Pull out each line of the items below that contains the string "dimensions". Treat uppercase and lowercase as distinct.

Data entries:
□ □ □ □ □ □ □

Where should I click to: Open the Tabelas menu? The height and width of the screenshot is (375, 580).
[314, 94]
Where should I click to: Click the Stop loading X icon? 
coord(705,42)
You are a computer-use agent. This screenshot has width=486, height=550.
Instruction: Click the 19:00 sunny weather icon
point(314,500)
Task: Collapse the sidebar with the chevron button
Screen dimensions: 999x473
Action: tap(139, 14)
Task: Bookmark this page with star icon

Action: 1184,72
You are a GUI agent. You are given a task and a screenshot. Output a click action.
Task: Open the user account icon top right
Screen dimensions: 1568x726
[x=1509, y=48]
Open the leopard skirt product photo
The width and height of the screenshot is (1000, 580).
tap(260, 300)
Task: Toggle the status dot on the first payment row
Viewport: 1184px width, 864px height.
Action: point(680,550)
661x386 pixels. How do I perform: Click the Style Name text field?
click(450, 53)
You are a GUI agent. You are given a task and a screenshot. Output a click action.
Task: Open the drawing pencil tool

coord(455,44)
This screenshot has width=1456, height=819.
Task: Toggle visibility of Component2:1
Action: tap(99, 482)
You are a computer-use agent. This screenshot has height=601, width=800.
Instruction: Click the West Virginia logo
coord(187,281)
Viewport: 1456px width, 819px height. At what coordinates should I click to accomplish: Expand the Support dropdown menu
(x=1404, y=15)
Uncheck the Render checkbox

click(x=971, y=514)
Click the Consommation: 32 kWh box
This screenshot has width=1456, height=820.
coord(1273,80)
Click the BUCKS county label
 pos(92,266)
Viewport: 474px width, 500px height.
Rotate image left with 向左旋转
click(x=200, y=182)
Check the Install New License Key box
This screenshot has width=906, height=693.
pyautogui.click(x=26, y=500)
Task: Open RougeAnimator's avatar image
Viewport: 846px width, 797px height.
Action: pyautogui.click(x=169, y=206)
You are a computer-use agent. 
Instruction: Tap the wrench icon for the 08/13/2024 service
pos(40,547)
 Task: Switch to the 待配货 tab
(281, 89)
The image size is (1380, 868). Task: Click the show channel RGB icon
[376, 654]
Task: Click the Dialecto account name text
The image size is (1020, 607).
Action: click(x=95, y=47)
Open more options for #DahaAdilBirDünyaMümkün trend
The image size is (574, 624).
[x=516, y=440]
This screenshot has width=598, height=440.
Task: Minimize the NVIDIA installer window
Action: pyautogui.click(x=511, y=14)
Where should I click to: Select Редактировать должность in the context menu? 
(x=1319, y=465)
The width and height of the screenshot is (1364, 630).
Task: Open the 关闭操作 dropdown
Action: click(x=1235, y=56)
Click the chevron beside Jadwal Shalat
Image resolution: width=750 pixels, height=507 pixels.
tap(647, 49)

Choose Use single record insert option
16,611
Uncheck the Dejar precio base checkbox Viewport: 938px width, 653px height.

□ □ □ □ □ □ □

Task output:
Screen dimensions: 999x473
Screen dimensions: 1568x726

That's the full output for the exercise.